Alle partijen hebben aan de excessen bijgedragen! Toch zoeken de rechtszaken, SEC en congreshoorzittingen het vooral bij de investeringsbanken, waar de scheidingswand tussen analisten en underwriters verdwenen lijkt. De beschuldiging in de rechtszaken die nu aangespannen zijn, luidt dat de emissiebanken ipo-aandelen toewezen aan die institutionele beleggers die beloofden aandelen bij te kopen tegen een van tevoren bepaalde, hoge prijs.
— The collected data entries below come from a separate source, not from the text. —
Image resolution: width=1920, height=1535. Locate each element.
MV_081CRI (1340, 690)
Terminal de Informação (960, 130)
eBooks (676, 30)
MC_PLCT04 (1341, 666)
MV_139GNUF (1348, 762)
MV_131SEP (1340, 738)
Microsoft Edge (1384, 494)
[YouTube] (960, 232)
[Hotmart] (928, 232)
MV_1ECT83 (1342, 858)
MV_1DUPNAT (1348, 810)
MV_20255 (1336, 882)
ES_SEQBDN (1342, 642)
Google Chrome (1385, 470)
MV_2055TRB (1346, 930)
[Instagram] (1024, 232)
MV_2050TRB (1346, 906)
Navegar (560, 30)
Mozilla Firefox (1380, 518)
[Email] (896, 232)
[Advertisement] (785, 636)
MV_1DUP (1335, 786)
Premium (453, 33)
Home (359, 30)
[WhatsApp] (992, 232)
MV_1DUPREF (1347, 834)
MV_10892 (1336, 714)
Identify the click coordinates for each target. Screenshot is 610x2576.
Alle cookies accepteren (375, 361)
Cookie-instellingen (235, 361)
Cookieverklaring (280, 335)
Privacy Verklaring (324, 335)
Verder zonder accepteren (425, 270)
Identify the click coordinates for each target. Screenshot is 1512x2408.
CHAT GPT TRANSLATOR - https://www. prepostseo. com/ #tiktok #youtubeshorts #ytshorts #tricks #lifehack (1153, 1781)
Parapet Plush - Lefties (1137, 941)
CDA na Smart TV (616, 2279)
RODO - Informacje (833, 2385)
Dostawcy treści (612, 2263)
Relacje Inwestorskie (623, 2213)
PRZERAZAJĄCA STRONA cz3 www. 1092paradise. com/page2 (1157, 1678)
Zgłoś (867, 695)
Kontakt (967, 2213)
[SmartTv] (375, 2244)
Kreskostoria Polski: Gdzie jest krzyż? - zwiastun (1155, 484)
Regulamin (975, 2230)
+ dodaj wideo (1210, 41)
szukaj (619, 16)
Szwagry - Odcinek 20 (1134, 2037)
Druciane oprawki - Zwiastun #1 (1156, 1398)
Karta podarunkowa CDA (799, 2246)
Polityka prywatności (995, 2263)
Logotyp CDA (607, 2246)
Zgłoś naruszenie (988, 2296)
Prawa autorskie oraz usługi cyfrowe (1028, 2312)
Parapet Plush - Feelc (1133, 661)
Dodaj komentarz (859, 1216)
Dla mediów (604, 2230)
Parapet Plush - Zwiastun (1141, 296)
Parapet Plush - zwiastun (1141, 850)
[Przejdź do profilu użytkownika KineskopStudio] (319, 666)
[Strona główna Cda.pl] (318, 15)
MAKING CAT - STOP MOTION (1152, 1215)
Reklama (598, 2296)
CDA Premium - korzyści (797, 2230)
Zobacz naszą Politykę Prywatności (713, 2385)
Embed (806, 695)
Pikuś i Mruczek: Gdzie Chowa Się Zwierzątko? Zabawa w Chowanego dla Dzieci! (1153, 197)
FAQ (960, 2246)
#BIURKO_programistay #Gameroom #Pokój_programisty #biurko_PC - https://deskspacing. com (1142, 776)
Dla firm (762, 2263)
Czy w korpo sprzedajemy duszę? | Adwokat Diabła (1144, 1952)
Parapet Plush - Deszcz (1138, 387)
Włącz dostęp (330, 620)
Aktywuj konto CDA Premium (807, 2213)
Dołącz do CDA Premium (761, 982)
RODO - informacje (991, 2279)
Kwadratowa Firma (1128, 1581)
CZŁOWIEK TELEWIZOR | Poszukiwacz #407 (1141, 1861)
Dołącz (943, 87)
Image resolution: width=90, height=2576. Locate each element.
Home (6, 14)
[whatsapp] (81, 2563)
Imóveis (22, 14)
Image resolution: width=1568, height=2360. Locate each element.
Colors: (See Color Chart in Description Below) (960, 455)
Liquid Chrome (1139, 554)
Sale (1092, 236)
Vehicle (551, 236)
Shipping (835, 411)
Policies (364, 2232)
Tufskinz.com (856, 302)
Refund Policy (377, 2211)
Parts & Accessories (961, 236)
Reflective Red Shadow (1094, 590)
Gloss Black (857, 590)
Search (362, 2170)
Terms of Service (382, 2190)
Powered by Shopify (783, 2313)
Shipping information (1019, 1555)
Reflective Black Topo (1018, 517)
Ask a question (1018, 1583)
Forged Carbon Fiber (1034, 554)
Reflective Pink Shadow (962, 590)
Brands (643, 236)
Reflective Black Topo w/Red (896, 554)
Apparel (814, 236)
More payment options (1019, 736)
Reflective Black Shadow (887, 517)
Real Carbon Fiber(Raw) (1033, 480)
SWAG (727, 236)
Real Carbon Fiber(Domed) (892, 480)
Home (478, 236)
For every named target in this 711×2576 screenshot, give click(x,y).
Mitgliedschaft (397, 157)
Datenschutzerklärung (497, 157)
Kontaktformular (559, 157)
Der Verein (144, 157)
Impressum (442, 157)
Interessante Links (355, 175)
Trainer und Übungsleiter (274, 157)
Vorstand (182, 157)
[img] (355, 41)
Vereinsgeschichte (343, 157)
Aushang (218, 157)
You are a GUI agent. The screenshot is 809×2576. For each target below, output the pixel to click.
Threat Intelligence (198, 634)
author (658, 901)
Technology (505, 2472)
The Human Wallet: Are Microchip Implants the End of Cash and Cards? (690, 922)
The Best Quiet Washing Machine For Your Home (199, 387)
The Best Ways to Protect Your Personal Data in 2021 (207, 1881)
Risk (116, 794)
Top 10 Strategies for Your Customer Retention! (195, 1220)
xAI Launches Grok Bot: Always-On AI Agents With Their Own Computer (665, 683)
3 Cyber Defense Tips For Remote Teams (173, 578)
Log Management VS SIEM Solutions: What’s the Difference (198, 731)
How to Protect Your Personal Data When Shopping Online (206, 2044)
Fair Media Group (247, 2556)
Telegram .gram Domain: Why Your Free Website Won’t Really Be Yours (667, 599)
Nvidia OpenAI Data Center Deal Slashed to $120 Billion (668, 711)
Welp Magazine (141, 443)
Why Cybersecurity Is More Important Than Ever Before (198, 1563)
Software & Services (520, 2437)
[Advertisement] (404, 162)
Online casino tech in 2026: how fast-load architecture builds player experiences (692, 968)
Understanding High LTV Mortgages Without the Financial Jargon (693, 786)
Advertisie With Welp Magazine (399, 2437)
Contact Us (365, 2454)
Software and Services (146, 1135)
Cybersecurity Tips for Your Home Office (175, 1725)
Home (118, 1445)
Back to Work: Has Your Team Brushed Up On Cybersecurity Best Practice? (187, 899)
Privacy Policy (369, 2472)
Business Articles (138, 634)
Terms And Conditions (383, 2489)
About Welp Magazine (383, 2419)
Deze kunstmatige vraag dreef de prijs op en veroorzaakte records aan eerste-dag-winsten. Tevens wordt de beschuldiging geuit dat de emissiebanken hoge commissies eisten (een ‘kick back’ van een deel van de winst), die niet vermeld waren.
Daarnaast is het duidelijk dat Mary Meeker, Henry Blodget en vele andere financiële ‘analisten’ weinig analyseerden. Velen schreven superpositieve researchrapporten in de hoop dat hun bank uitgekozen zou worden om de lucratieve beursgang van die startup te begeleiden. Een emissiebank krijgt 7 procent van het geld dat het bedrijf bij de ipo ophaalt. ‘Vroeger’ moest er voor gewerkt worden (‘roadshows’ organiseren) en zat er een klein risico voor de bank aan vast. In de periode 1995 – 2000 was gemakkelijk succes verzekerd en bovenop die commissies kreeg de bank dus ook nog eventuele ‘kick backs’. Terwijl de ‘internet-aandelen’ na het Nasdaq-record duikelden en soms zelfs meer dan 90 procent van hun waarde verloren, bleven Meeker, Blodget en anderen halsstarrig hun mening handhaven. Zij weigerden een aanbeveling om te verkopen af te geven. Het blad Fortune publiceerde in mei een klaagzang over de dubbele petten van Mary Meeker en vroeg zich eerder deze maand wanhopig af of er nog een financieel analist met ‘intellectuele eerlijkheid en onafhankelijkheid’ op Wall Street bestaat. De compromitterende handelwijze heeft ‘analisten’ en hun banken geen windeieren gelegd, maar veel klanten roken een zware pijp.
Misschien eindigt deze episode met een aanscherping van de regels om opgepompte ipo-prijzen te voorkomen. Voor de nabije toekomst lijken waanzinnige ipo-prijzen niet waarschijnlijk, al was het maar omdat de duikelingen in ‘het collectieve geheugen van beleggers’ gegrift staan. Voor het terughalen van een deel van hun verlies hebben sommigen nu hun hoop gevestigd op de Amerikaanse rechtsgang in plaats van op Wall Street. Wie weet: eerder deze maand kreeg één longkankerpatiënt de strafboete toegewezen die aan de fabrikant van zijn favoriete merk was opgelegd. De risico’s waren bekend en stonden op de verpakking – net als bij de beursgangen. Deze roker krijgt 3 miljard dollar.